The search engine giant has come up with a new course ‘Learn with Google AI’ that acts as a practical introduction to machine learning to all users for free.
Whether you you need guidance on learning to code or you are a seasoned machine learning practitioner, Google is here to help. The search engine giant has come up with a new course -- ‘Learn with Google AI’ -- that acts as a practical introduction to machine learning to all users for free.
Machine learning (ML) is a branch of artificial intelligence (AI) and pertains to a computer's ability to execute certain tasks on its own without being programmed by a human being. Some examples of ML include self-driving cars, speech recognition, language translators, etc.
Google’s new machine learning crash course is designed to provide a fast-paced self-study guide for aspiring machine learning practitioners using high-level TensorFlow (TF) APIs. It features a series of video lessons with lectures from ML experts, real-world case studies and hands-on practice exercises to help users learning about key ML algorithms and frameworks.

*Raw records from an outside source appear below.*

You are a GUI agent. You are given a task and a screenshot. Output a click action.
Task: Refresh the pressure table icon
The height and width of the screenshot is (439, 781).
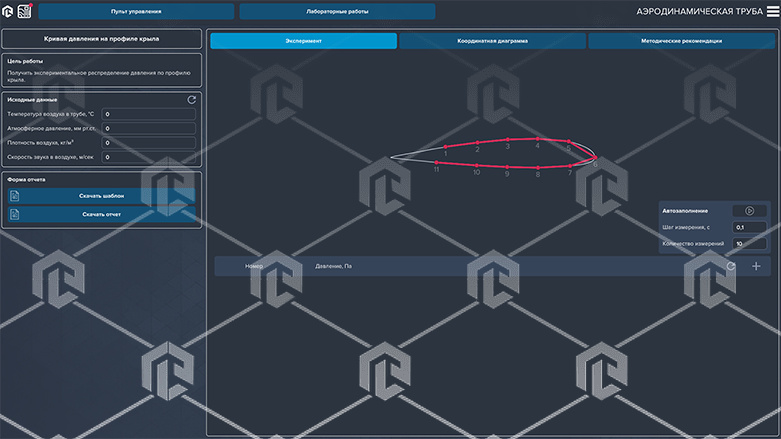(x=731, y=266)
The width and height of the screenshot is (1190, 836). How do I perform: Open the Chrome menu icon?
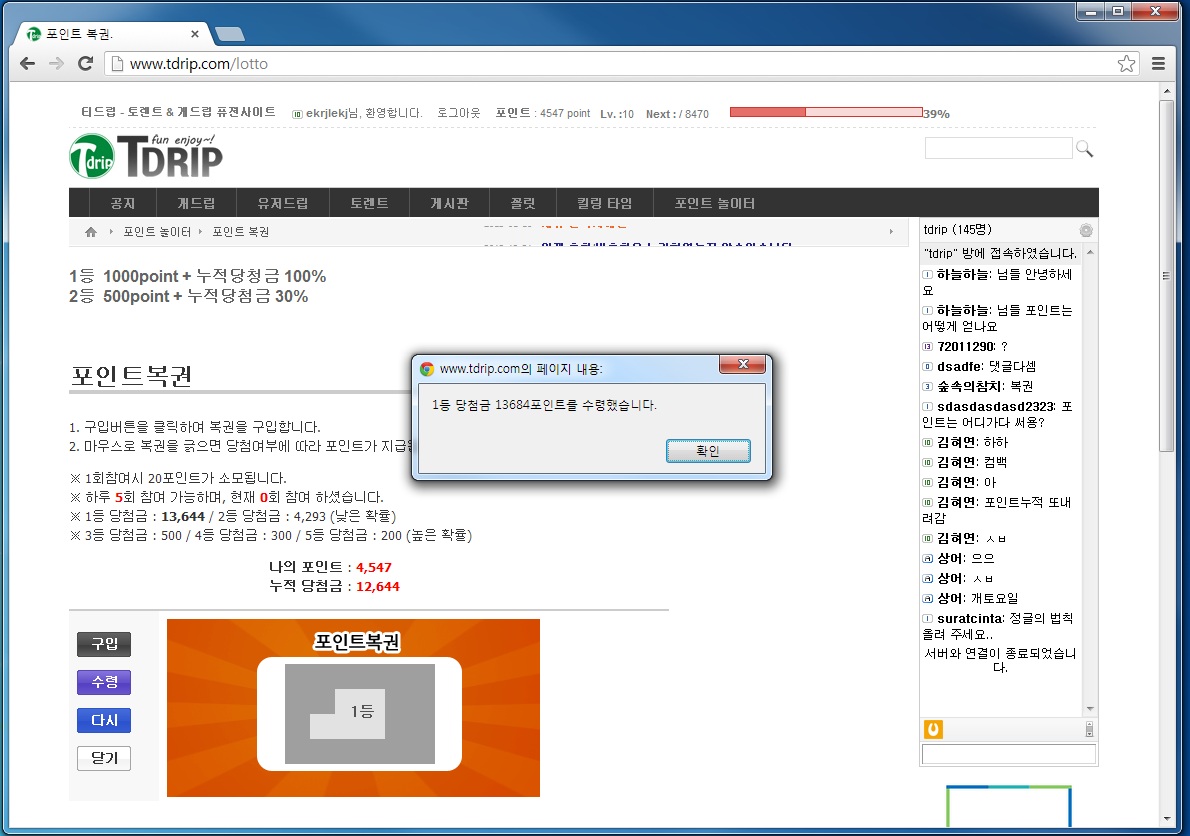(1160, 62)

How to enroll for Google’s Machine Learning Crash Course
The ML crash course is available for users for free. Those who are interested can access the ‘Learn with Google AI’ at ai.google/education/ and click on ‘Machine Leaning Crash Course with TensorFlow APIs’ or directly access it at developers.google.com/machine-learning/crash-course/.

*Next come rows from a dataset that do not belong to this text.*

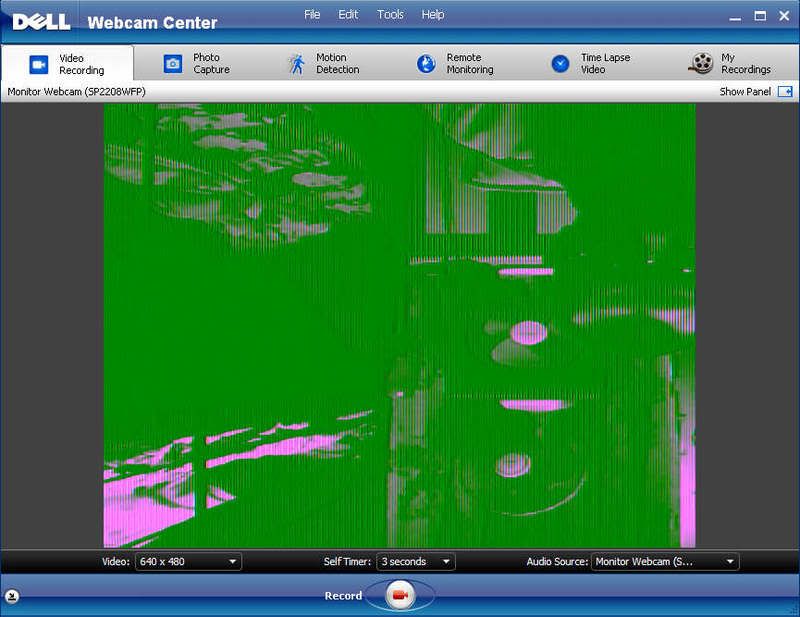This screenshot has width=800, height=617.
Task: Click the Show Panel text link
Action: point(744,92)
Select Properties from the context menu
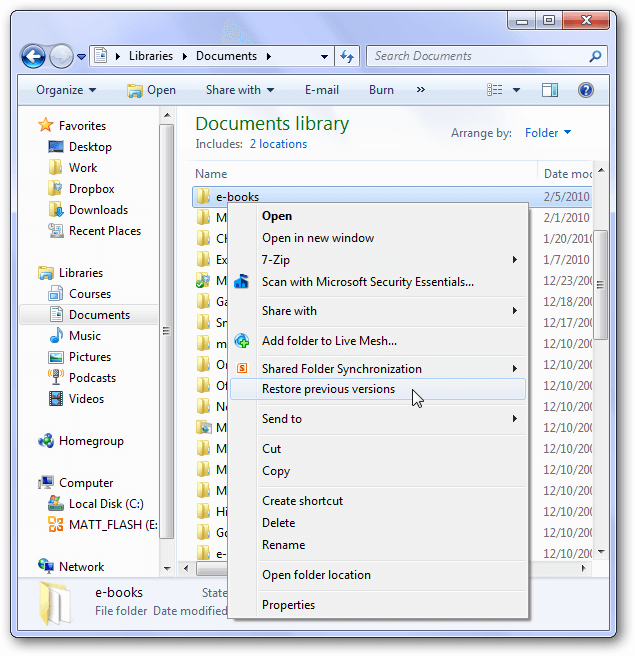The image size is (635, 656). point(288,605)
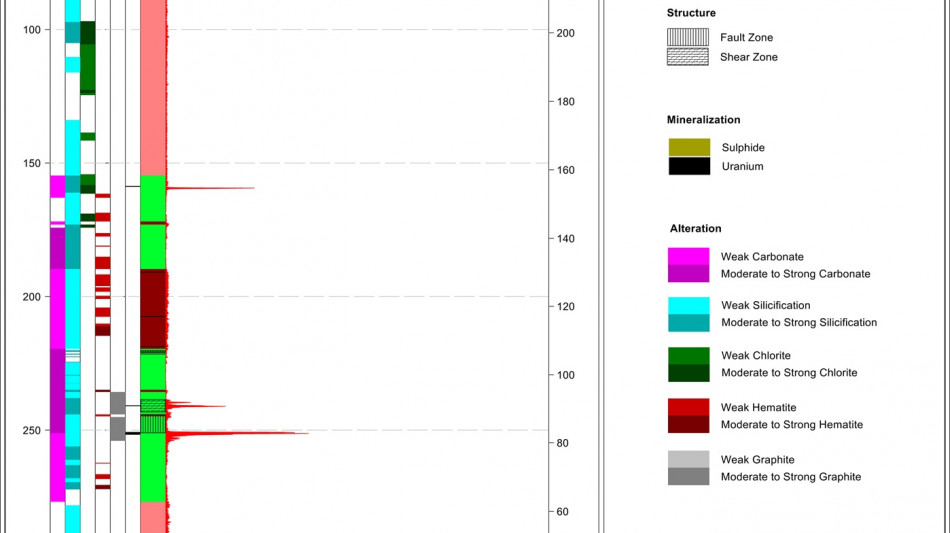The width and height of the screenshot is (950, 533).
Task: Select the Moderate to Strong Graphite swatch
Action: [x=688, y=477]
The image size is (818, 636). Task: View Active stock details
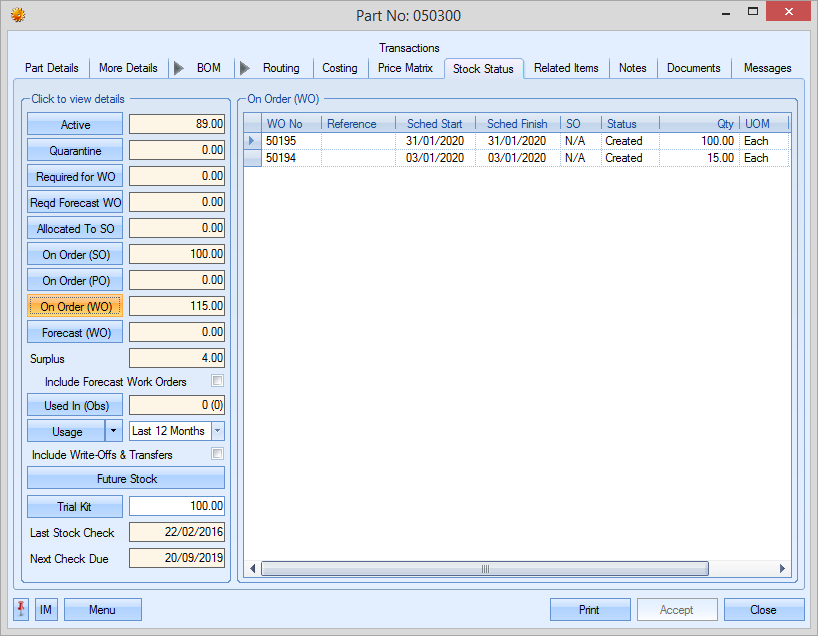(75, 125)
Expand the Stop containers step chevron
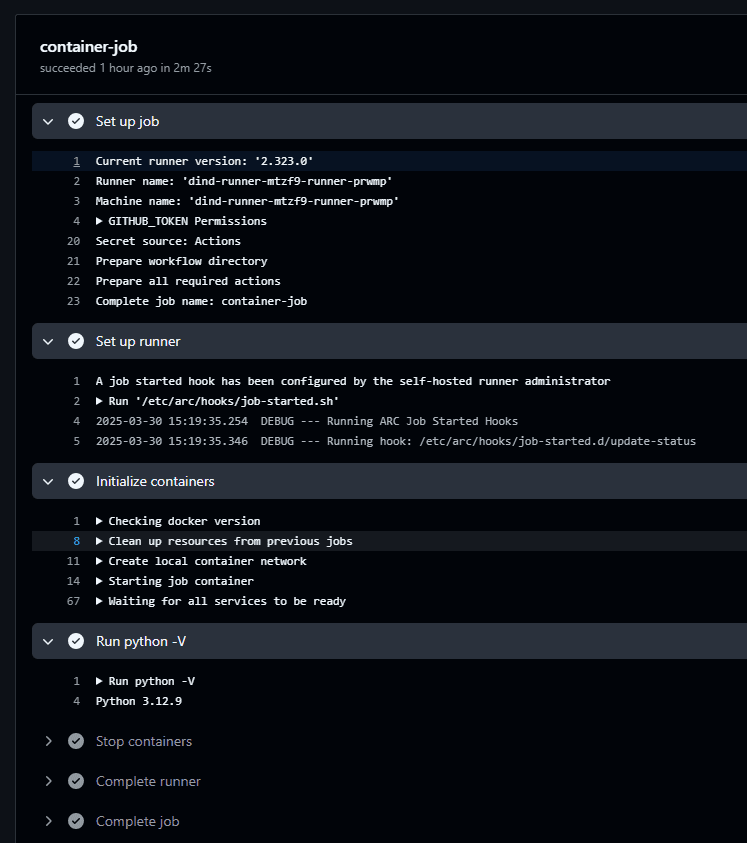Viewport: 747px width, 843px height. click(48, 741)

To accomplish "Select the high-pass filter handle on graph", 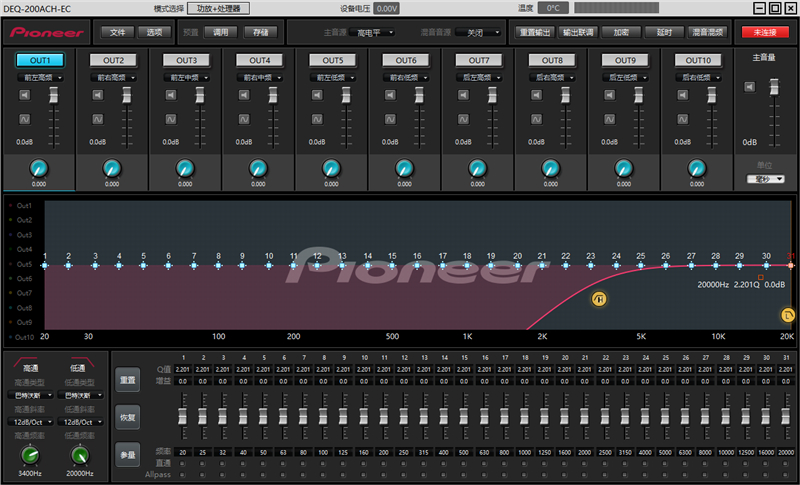I will (599, 298).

The next step is to click ‘Start Crash Course’ to start learning how to apply fundamental ML concepts with the available training resources.
Prerequisites to start ML Crash Course
The ML course does not presume or require any prior knowledge in machine learning. However, to understand the concepts presented and complete the exercises, the students must have knowledge of introductory level of algebra. This includes understanding of variables and coefficients, linear equations, logarithms, etc.
The users also need to have a knowledge of programming basics, and some experience coding in Python as the programming exercises in the course are coded in the same programming language.
However, if a user has no knowledge of the mentioned prerequisites, linked resources are also available in the course structure.